In The Paper Bag Principle: Of the Myth and the Motion of Colorism (a study written by Audrey Elisa Kerr, a professor of English Literature at Southern Connecticut State University, published by the Journal of American Folklore), during slavery, social and political hierarchies were evident among slave owners. Those with greater wealth sought to purchase slaves with more European-like features and hair because they prioritized white women with fair skin and straight hair over the whites who didn’t possess the same distinctions.  

This was a defining moment in Black hair history because the perspective was an extension of the colorism and texturism that already existed among whites themselves. 

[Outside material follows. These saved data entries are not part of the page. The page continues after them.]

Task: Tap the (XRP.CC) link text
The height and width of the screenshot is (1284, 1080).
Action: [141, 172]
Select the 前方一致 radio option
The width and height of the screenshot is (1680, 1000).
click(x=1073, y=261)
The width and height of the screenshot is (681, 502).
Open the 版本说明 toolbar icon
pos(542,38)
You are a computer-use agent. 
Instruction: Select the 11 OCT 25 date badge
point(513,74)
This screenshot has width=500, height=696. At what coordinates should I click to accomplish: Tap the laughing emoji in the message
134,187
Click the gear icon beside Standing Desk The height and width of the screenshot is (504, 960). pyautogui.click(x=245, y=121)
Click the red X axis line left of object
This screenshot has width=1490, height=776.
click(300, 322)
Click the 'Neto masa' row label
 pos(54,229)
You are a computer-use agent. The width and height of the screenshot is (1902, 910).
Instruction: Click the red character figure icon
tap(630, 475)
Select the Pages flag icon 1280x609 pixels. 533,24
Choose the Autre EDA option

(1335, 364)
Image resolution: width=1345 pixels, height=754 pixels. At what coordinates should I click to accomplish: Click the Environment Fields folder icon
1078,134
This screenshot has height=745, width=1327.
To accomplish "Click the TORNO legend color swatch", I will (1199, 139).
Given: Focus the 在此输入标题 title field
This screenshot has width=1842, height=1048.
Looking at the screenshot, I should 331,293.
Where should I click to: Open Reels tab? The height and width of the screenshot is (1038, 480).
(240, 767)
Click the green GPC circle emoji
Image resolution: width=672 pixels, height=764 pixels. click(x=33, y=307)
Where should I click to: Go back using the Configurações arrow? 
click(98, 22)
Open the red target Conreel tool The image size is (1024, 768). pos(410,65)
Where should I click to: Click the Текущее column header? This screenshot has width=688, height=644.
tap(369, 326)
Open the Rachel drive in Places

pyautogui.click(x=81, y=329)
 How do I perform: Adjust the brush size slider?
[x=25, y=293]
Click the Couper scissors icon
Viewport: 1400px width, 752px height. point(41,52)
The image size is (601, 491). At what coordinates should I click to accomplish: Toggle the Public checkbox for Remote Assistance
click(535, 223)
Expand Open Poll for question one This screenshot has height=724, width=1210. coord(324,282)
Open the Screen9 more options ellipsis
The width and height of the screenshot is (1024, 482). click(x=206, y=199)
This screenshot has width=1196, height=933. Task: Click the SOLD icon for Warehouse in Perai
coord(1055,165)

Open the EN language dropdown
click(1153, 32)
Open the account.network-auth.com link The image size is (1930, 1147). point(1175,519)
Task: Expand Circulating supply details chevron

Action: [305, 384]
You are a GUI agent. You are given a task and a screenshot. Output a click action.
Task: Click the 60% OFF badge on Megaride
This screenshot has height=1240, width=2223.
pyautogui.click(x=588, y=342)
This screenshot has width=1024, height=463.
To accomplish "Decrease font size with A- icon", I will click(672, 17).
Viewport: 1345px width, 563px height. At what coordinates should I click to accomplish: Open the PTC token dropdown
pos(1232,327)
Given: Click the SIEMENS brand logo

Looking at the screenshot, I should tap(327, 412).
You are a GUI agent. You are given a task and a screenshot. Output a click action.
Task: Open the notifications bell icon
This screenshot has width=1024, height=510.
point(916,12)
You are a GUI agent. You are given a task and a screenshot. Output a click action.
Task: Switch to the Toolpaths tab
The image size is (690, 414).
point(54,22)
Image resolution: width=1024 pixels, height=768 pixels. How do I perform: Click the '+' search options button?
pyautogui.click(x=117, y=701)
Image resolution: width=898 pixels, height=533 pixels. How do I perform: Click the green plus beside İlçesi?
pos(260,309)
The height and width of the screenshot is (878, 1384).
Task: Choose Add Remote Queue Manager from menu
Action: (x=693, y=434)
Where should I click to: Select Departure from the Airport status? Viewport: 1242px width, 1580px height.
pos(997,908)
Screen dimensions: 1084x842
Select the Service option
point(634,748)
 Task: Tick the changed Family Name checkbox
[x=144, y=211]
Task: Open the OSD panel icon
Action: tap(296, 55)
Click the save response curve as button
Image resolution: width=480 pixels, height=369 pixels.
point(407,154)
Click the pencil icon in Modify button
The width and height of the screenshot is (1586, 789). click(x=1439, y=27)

Straighter hair textures were an indicator of status among whites long before becoming a mark of prestige in Black communities. And according to a study by the Journal of Social Cognitive and Affective Neuroscience, these narrowly defined standards of beauty and prominence continue in white spaces today.

Our hair is never “just hair”. 

Whether it was used as a tool for survival (slaves cornrowed maps of escape routes to freedom into their hair when writing and drawing was risky), empowerment (launching a legacy of Black commerce and economic independence, owing to hair care titans like Annie Turnbo Malone and Madam C.J. Walker), or resistance (worn as a symbol of activism and individualism by way of the Civil Rights and “Black is Beautiful” Movements of the 1960s), Black hair has a prolific and deep history of celebration and freedom.

At the same time, it is burdened with centuries-old, historically racist injustices; many of which are at the hands of those who didn’t always look like us, but personally suffered from the very prejudices they projected onto us.

So, when my clients express concern about the prospects of having their hair touched without consent or someone maligning its texture, it underscores the importance of why Black hair is all of society’s lessons to learn—not just ours.